The girl with rabbit ears was savagely dressed with strips of frayed cloth, and her skin, caked in the dust of the road and the brown skin which was a misfortune of her birth, was crudely adorned with bestial fangs and little bones shaped into jewelry by a hand far finer than a half-animal, half-woman savage could ever hope to become.

Despite her half-nakedness, the heat in the bar was oppressive enough to draw thin rivers of sweat, which cracked into branches and tributaries across the half-breed's skin. Fine drops raced each other across taut, sleek flesh, and the eyes of the bar's other patrons tracked each moist rivulet's run across the half-breed's bare skin with relentless fascination. The garbage that passed for alcohol in the joint ran their races from chipped glasses down thirsty throats, and the heat shimmers in each man's mind took the shape of the half-breed's strong body in their pickaxe-ruined hands except for her face and the expression she makes at another man's mercy.

Despite the fantasies and the Sioux war drums beating heavily between their legs and the back of their brains, every man in that bar knew that the only kind of woman, even a half-breed, especially a half-breed, who would dare sit alone in a bar was the kind of woman protected by the kind of man who dealt iron fast and loud from his hip, instead of mining iron from the shits. A wise man knew that no woman was worth the loud, fast death that the iron from the hip gives, and only wise men survived in this kind of bar, built in the center of this kind of town.

"Heya! I'm Jaune Arc. Name's short, sweet, and rolls of the tongue."

Every man in the bar stared at the woman with fear now instead of lust.
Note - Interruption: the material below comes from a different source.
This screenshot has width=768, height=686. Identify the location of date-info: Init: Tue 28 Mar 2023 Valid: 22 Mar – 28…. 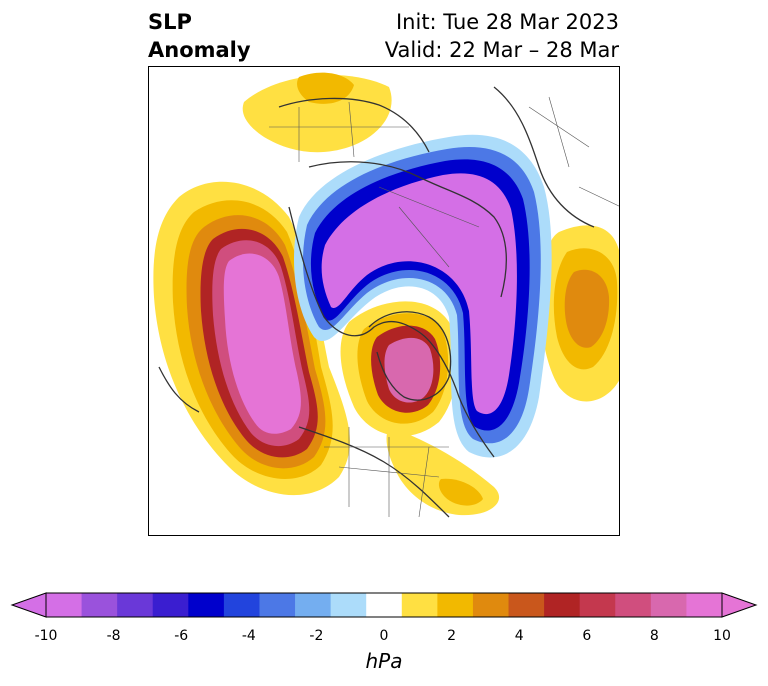
(502, 36).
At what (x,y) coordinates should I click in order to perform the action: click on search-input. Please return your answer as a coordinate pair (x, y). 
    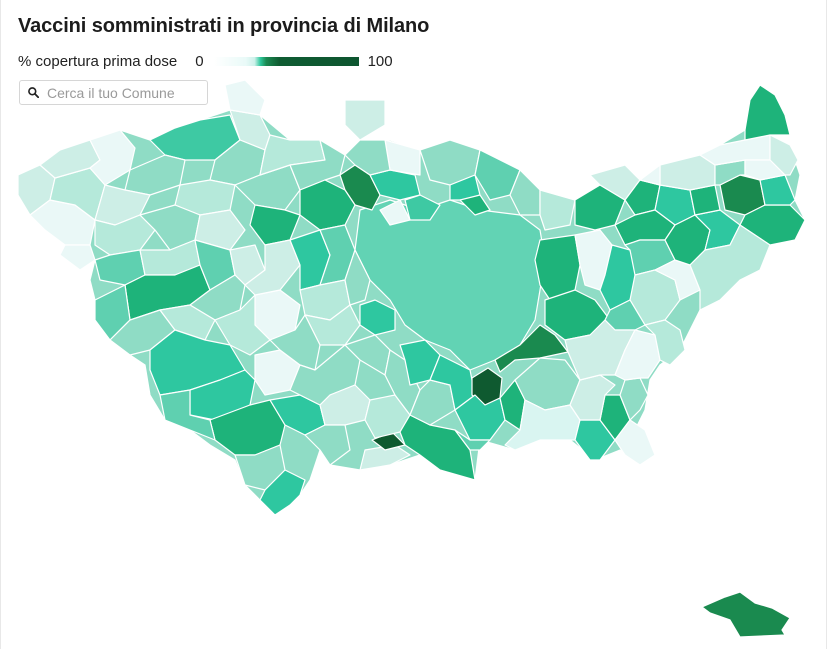
    Looking at the image, I should click on (122, 92).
A Fool was going to die, but when fools died, they always needed a wise man to show them the way to the light. Everyone waited now to see which wise man would death volunteer for the job, for from the second floor of the bar, where quiet rooms were reserved for those who needed the silence for quiet deeds, Death's spurs came a-ringing as he walked down the stairs to the bar's first floor.

Death appeared somber and plain; that was how he snuck up on those doomed to die, which was why Jaune Arc didn't run but instead said to Death.

"Cardin Winchester. I was talking to the lady."

Cardin Winchester's eyes, steel blue, stared at Jaune from beneath the brim of a black hat.

"The half-breed knows her place," Cardin said as he pulled out Jaune's 'WANTED' poster from his grey suit jacket.

"Really, Cardin, you?" Jaune said as he placed his hand on the butt of his revolver.

"I'm the Undertaker, and the reward will pay for your coffin."

Jaune's pistol cleared the leather of his holster first, but the half-breed jumped from her seat and caught his arm before he could aim.

Cardin had the time, then, to fire first. Everyone heard one shot, but Jaune died with three red holes in his chest.

Jaune's reward was enough for three coffins. Cardin pocketed the cost and gave Jaune a six-foot hole instead. Death then left town for the gloomy horizon on a white horse; the half-breed girl, blood fresh on her bare skin and with devotion in her eyes, followed meekly after Death.